[Problem description] Copy only the lines from the one containing "Viewport: 1600px width, 942px" down to the one containing "Image resolution: width=1024", both ends included, with "chevron" changed to "arrow" and nothing else altered.

[Exercise materials]
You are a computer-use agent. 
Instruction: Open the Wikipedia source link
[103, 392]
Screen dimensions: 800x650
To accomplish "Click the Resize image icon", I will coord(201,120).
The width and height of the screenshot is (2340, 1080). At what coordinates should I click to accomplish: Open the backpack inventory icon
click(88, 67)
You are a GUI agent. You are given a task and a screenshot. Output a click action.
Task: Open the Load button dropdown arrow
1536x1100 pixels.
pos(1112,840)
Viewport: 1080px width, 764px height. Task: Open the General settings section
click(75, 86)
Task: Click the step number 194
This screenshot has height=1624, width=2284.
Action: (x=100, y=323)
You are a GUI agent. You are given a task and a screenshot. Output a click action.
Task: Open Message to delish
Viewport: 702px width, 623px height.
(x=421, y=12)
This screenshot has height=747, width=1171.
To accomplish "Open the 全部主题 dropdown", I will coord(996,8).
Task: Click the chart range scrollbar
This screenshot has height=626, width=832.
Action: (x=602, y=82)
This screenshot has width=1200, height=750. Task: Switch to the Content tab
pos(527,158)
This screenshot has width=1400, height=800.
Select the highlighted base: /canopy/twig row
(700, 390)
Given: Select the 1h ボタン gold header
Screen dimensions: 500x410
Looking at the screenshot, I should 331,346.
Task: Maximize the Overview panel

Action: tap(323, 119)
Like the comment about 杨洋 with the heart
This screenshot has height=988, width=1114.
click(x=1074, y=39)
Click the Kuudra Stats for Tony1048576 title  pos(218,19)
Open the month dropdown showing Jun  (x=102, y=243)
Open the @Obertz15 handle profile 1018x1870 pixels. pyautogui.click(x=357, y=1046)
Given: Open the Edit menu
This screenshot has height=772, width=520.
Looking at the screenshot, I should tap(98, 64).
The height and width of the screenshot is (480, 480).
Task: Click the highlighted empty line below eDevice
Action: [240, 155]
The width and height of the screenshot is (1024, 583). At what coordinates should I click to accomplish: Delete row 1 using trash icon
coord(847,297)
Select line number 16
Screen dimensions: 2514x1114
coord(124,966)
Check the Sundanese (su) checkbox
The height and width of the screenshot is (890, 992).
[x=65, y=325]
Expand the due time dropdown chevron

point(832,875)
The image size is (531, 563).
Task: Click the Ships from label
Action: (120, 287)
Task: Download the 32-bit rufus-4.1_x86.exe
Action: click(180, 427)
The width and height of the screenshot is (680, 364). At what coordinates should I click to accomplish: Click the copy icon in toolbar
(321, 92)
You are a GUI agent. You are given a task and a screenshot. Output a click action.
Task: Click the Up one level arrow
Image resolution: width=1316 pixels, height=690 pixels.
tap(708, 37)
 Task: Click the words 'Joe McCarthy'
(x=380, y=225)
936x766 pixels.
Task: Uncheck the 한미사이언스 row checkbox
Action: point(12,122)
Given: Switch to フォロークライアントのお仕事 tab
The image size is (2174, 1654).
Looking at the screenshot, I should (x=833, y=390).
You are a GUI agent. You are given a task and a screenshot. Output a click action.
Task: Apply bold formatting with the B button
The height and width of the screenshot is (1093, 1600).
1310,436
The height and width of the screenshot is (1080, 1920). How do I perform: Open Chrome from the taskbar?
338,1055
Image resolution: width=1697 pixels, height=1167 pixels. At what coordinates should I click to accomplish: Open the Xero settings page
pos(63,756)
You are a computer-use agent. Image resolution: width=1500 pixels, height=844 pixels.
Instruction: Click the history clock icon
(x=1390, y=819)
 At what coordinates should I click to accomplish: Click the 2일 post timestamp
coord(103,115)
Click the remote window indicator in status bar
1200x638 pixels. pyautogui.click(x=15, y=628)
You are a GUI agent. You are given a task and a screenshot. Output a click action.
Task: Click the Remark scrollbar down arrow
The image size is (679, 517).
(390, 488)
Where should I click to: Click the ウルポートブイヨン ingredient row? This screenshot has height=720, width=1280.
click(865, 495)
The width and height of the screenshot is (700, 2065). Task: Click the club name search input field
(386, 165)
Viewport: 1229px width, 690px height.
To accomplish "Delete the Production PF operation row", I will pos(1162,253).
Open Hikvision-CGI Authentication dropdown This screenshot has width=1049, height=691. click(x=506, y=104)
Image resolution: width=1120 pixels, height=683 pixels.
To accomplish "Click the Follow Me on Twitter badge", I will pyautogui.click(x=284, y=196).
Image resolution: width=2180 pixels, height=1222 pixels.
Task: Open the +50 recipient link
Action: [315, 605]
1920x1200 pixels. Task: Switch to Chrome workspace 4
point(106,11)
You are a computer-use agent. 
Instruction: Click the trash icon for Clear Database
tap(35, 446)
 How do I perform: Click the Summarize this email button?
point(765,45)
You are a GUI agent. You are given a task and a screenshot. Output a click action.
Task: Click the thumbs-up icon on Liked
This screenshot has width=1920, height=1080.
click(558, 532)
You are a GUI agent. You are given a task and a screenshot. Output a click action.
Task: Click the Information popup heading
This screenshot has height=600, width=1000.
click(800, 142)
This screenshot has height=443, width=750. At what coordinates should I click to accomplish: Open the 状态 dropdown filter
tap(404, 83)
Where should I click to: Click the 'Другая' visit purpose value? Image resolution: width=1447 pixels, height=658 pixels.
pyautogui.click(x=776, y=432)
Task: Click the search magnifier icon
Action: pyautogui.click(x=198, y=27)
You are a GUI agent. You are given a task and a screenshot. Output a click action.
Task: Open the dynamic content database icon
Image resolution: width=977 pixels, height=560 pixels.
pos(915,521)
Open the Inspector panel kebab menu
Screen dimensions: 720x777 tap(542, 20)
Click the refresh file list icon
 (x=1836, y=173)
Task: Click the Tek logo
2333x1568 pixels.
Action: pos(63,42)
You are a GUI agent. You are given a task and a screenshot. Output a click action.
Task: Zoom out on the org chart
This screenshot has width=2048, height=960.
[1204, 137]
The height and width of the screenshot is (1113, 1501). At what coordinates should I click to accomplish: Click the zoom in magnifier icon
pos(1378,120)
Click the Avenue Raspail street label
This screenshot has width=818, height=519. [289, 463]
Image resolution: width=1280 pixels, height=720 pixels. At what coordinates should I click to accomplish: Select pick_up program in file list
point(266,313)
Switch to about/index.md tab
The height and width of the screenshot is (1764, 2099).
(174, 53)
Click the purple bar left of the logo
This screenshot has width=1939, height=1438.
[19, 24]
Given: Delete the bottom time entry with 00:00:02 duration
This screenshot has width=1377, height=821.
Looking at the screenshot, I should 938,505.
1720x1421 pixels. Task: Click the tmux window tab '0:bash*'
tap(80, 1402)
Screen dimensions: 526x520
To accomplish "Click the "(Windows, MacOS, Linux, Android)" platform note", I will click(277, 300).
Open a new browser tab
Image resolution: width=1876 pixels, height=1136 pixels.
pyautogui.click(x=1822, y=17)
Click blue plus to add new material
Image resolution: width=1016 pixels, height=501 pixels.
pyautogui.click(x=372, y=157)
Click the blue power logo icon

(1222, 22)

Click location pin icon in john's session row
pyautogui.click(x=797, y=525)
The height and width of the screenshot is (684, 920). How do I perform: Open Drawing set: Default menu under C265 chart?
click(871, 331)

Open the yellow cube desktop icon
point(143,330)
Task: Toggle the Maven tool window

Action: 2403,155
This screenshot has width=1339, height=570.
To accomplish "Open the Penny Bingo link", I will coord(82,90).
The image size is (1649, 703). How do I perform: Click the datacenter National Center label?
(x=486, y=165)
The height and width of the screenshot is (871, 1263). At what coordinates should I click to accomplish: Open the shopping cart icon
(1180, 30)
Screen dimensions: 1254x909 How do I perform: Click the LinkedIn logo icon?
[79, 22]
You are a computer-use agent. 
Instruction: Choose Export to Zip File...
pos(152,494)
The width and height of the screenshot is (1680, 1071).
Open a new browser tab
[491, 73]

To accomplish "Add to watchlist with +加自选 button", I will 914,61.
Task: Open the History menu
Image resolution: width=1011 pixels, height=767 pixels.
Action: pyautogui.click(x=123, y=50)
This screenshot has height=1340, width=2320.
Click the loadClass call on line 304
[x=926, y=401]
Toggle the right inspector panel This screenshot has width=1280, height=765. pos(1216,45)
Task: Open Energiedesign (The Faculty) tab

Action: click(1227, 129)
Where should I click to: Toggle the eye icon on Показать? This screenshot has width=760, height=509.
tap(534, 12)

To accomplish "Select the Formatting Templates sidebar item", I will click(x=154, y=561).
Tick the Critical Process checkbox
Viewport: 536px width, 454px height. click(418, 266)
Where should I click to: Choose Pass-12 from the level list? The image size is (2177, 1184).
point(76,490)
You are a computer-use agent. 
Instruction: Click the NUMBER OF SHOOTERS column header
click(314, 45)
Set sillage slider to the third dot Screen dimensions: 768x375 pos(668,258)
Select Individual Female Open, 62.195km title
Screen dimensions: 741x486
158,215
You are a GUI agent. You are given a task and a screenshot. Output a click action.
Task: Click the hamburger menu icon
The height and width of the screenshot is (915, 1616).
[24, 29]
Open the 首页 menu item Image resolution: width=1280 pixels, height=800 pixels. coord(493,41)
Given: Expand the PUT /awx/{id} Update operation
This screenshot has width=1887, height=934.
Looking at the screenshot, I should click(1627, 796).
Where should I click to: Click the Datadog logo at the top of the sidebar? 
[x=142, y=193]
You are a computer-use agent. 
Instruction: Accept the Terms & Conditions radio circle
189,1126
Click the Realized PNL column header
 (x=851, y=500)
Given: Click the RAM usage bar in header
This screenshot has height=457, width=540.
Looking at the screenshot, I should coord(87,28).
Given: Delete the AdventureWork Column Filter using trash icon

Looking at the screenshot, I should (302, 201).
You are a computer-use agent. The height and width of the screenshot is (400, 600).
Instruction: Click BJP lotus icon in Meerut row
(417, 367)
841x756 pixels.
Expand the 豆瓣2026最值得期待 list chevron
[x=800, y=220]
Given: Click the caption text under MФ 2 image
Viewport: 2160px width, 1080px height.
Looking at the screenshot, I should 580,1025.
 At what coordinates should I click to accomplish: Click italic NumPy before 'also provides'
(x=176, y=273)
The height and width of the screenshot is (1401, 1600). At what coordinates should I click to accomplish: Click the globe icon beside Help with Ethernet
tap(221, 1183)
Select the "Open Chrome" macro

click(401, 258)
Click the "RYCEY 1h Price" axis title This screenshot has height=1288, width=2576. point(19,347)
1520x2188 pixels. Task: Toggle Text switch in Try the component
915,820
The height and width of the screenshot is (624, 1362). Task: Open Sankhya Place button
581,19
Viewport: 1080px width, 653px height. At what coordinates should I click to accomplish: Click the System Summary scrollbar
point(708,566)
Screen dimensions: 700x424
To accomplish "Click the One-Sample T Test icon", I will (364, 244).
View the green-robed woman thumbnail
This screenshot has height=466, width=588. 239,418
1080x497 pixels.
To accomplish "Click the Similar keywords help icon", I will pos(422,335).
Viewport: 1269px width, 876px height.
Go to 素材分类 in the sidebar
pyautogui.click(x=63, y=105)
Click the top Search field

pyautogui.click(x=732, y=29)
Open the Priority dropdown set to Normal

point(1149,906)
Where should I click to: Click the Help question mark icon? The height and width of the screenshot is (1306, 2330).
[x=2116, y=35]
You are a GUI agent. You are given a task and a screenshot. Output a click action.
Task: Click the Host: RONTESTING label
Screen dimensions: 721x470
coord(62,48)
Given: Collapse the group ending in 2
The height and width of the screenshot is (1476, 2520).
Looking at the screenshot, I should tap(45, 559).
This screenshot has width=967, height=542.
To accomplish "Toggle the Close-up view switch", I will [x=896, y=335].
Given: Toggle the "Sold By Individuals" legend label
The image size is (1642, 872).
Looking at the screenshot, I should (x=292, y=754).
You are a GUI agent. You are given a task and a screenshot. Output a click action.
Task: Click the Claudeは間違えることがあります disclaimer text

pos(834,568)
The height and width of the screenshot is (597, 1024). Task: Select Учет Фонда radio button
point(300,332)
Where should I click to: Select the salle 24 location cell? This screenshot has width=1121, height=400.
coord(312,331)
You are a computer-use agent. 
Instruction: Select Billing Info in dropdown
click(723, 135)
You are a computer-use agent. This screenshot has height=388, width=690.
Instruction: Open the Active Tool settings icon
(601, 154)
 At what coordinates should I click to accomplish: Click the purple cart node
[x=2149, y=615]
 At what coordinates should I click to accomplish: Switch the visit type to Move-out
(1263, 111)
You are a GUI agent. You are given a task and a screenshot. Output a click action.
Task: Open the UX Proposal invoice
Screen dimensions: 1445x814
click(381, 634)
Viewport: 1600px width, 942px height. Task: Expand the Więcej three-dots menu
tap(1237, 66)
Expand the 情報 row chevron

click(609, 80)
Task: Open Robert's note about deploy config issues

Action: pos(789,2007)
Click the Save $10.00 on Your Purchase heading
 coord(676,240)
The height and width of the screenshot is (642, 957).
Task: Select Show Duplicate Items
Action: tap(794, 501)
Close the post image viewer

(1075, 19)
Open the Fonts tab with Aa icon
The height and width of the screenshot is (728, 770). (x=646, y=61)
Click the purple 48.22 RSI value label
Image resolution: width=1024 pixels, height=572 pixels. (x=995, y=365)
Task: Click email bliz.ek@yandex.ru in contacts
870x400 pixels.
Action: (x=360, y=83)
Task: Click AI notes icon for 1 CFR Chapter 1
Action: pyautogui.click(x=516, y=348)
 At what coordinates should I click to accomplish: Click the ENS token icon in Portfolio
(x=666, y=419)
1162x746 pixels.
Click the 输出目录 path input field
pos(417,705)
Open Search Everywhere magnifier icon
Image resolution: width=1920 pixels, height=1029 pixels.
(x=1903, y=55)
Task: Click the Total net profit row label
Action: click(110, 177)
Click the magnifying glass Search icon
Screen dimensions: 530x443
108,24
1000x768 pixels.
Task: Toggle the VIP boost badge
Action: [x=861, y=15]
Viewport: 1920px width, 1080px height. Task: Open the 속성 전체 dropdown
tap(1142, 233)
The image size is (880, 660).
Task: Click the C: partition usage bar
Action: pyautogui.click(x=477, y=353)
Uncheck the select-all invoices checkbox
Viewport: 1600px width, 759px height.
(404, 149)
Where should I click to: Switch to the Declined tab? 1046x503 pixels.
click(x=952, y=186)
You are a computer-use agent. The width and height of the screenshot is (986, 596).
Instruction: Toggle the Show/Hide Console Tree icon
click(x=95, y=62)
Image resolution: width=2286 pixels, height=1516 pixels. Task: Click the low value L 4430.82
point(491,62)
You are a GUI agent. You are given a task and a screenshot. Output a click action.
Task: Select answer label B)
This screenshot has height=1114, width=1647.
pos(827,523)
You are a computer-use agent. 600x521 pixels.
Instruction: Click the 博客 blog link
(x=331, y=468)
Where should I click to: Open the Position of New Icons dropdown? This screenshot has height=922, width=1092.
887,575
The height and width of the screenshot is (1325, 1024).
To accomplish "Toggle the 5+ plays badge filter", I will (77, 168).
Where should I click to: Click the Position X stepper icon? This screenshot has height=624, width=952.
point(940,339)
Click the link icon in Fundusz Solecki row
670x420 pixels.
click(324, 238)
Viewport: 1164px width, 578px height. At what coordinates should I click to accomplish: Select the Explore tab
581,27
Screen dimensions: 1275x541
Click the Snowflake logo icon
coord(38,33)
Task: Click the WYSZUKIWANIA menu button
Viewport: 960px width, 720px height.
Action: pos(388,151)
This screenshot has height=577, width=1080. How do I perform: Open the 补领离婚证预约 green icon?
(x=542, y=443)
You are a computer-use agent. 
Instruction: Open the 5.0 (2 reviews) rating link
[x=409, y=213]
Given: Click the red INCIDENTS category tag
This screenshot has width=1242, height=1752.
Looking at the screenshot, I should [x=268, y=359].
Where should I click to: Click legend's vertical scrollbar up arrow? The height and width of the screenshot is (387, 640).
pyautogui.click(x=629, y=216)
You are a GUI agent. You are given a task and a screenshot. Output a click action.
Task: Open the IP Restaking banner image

[Solution to this problem]
Viewport: 1600px width, 942px height. Task: Expand the Więcej three-dots menu
tap(1237, 66)
Expand the 情報 row arrow

click(609, 80)
Task: Open Robert's note about deploy config issues

Action: pos(789,2007)
Click the Save $10.00 on Your Purchase heading
 coord(676,240)
The height and width of the screenshot is (642, 957).
Task: Select Show Duplicate Items
Action: tap(794, 501)
Close the post image viewer

(1075, 19)
Open the Fonts tab with Aa icon
The height and width of the screenshot is (728, 770). (x=646, y=61)
Click the purple 48.22 RSI value label
Image resolution: width=1024 pixels, height=572 pixels. (x=995, y=365)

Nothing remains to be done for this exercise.